Athletes Can Compete in Class, Too

Ryan Cowen, Writer

It may seem difficult to juggle football and school at the same time, but senior football wide receiver Spencer Leadbetter does it with ease. But, one may be his stronger suit. 

Leadbetter and the Rambler football team had an outstanding season. The boys held a record of 13-1, and finished as 8A Illinois State Champions. With lots of skill and determination, the dream that started in June became reality in November. 

Leadbetter played an enormous role in the team’s success this season. He finished the season with 44 receptions, 633 yards, and eight touchdowns.

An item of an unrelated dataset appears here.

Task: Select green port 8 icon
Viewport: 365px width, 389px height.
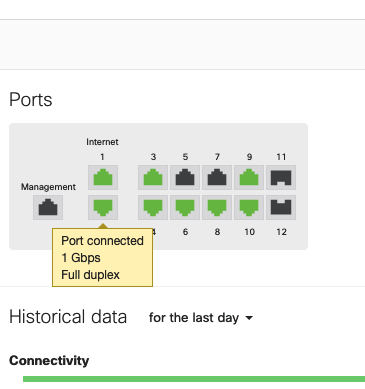Action: point(217,207)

In fact, his six receptions in the championship game put the Ramblers in scoring range. Eventually, they punched in a touchdown with the help of their positioning. 

Leadbetter and the football team lost in last year’s semifinal game, and he was more than determined to get redemption his senior year. 

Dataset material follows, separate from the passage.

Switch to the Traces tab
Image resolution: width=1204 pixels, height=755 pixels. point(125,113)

His effort did not go unnoticed. 

“He was a determined guy, very hardworking. Yeah, he balled out all year,” said senior quarterback and captain, Jake Stearney. “For sure he was big on studying the game. He took a lot of notes during film sessions and I know he was watching all the time, just trying to get better.” 

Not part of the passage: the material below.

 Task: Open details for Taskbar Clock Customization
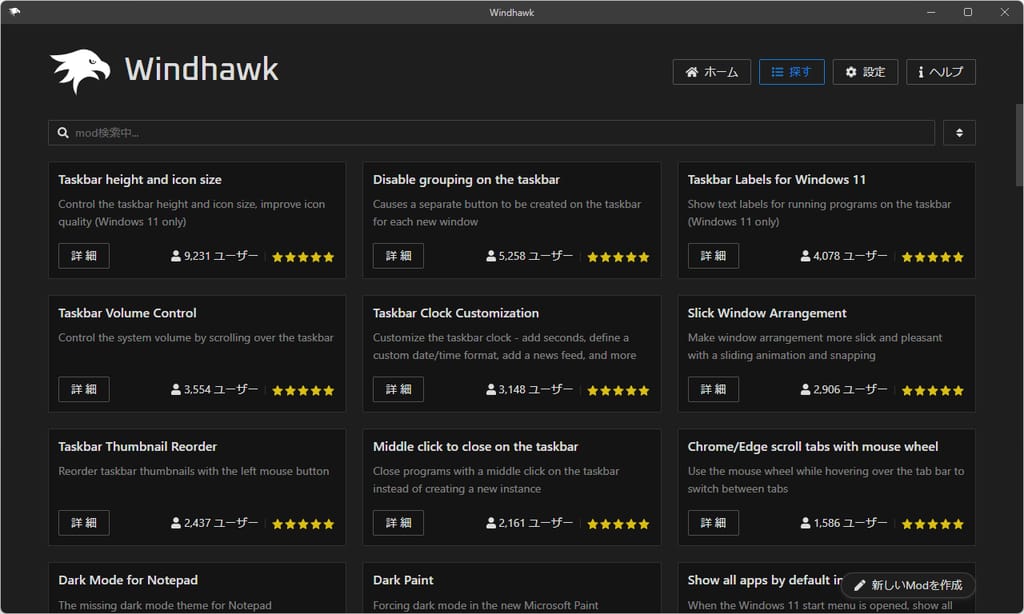[398, 389]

Leadbetter knew exactly what he needed to do when it came to preparing for games. He studied hours of film on himself. Not only that, but he was dedicated to scouting his opponents, seeing what moves to make and when to use them. 

Being a student-athlete, academics and schoolwork should come first. Even when playing competitive sports, school is supposed to be more important. 

But when fighting for a state championship, that may not always be the case. 

“In general, Spencer does not work as hard in the classroom,” said English teacher Jayme Parker. Parker has had Leadbetter as a student for two years in a row now, and knows all about his work ethic in class. “He’s definitely a character,” said Parker. 

However, Leadbetter learned how to lead a group from his four years of Loyola football. “Spencer’s really good for group morale,” said Parker.

While he may not have been a captain, he was a leader. The younger players always looked up to Spencer to better themselves. “I loved watching Lead. He was great at what he did so I try to do the same things he did,” said junior Charlie Skelly. 

“If you have a test coming up, he’s focused,” said Parker. Leadbetter knows when to kick into a serious mode. While he may come off as a jokester at times, Leadbetter can have the same attitude that he did as a football player. 

It seems obvious that he does not have the same mentality towards his grades as he did for his football career. But deep down, there is definitely some light for his work ethic in the classroom. 

Whether it is making a one-handed catch to secure a state championship, or helping a class focus for a test, Leadbetter knows how to shine.